▶ **WHAT TO PRODUCE**
In the records below, find the line containing "Where should I" and the line containing "Task: Open the 6E 09-14 instrument dropdown". Give again exactly those lines and every line between them, omitting the pictures.

Saved data entries
= = =

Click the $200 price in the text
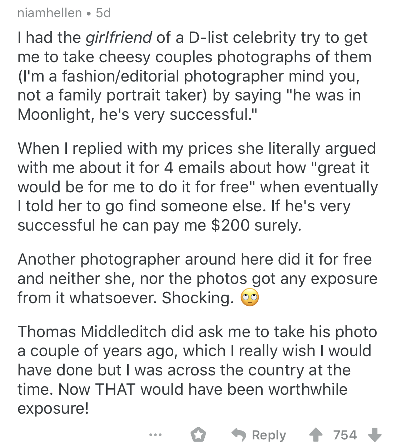 tap(230, 225)
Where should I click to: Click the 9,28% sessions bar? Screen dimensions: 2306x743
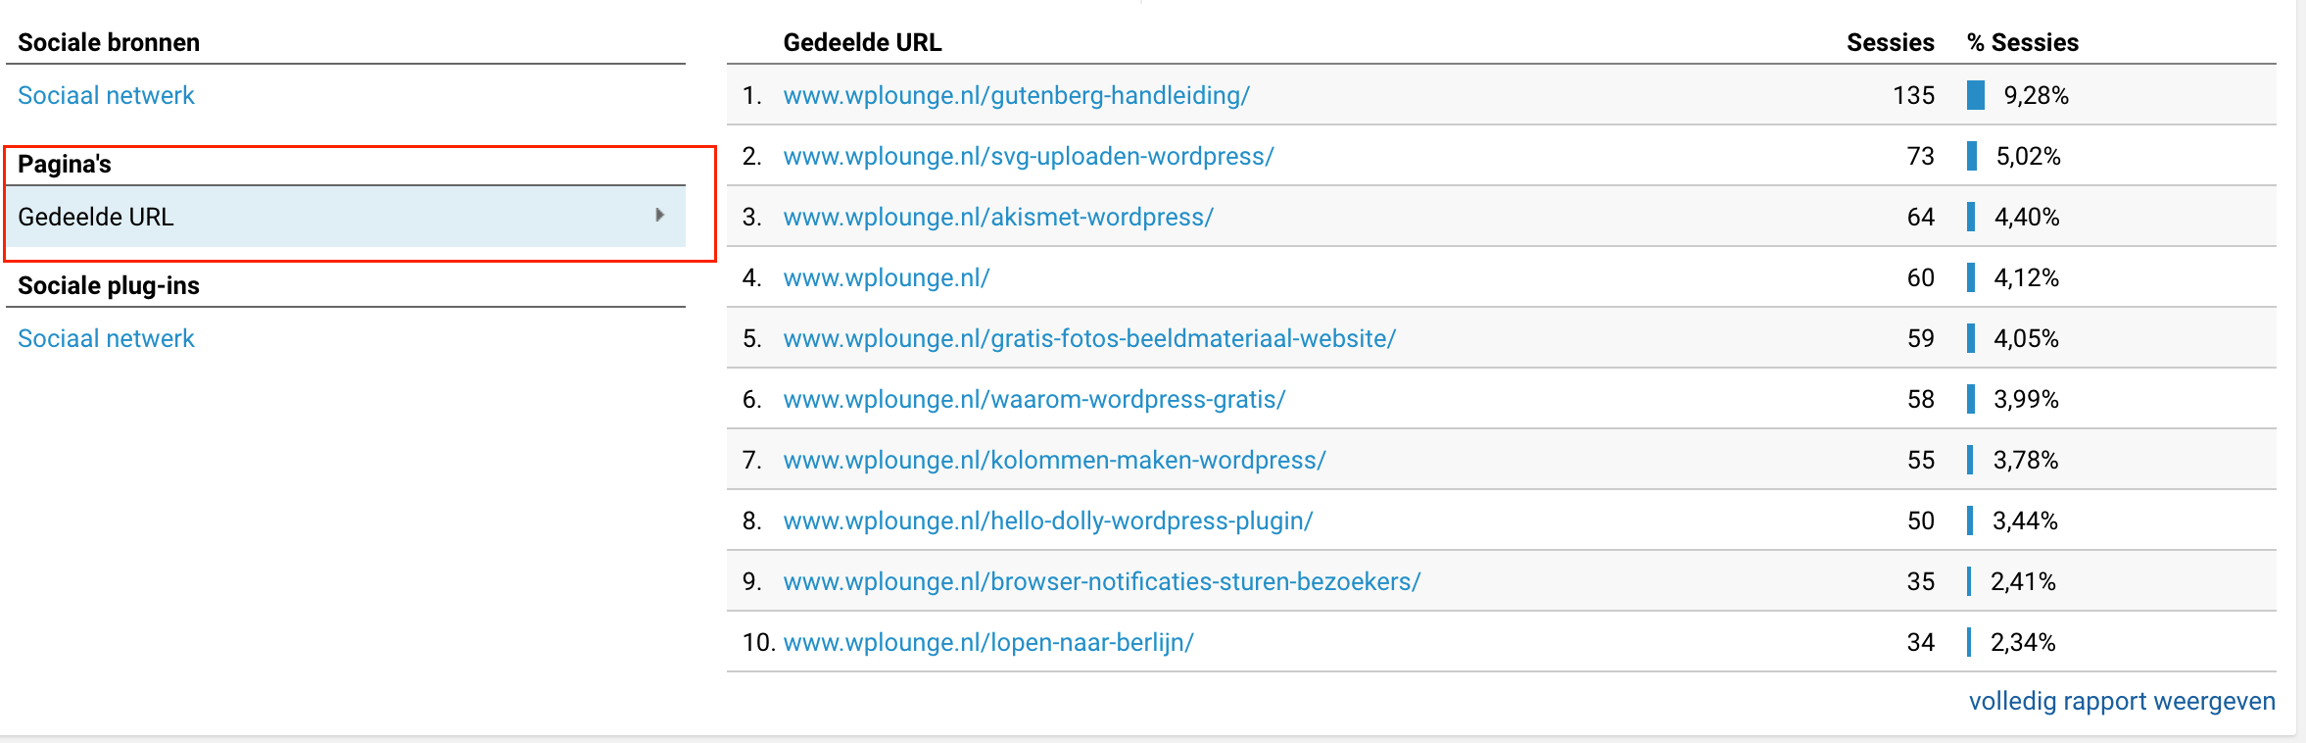(x=1976, y=95)
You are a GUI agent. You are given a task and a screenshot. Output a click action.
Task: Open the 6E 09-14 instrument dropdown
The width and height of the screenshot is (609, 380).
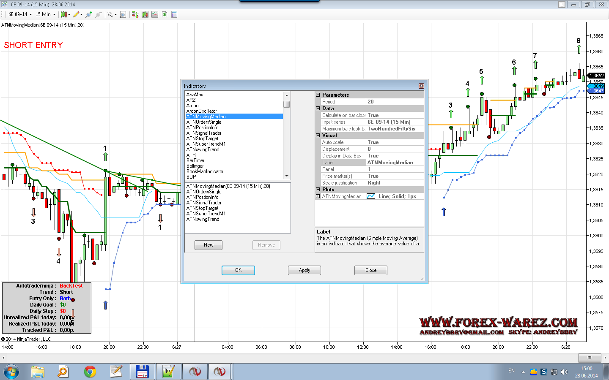20,14
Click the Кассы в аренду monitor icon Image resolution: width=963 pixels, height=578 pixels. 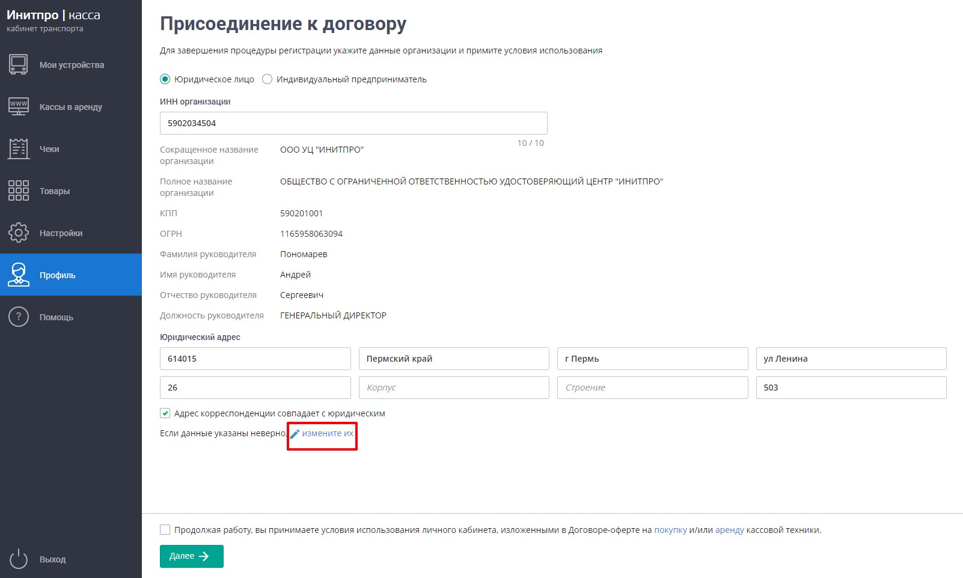tap(19, 106)
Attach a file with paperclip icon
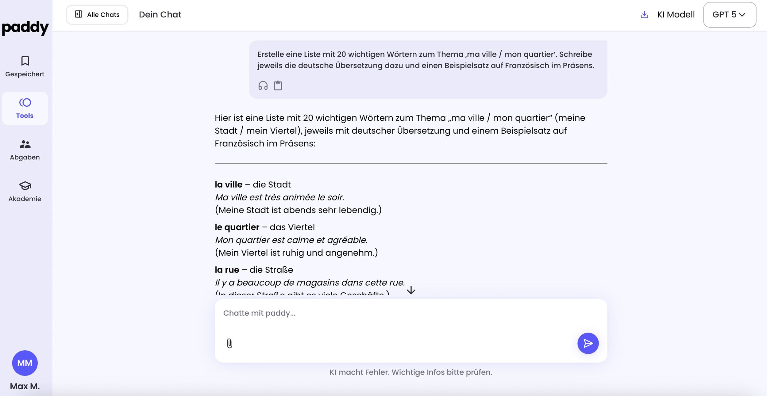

= = =

▶ **RESULT**
Where should I click to: Click the 9,28% sessions bar? Screen dimensions: 2306x743
(x=1976, y=95)
You are a GUI agent. You are given a task and a screenshot. Output a click action.
Task: Open the 6E 09-14 instrument dropdown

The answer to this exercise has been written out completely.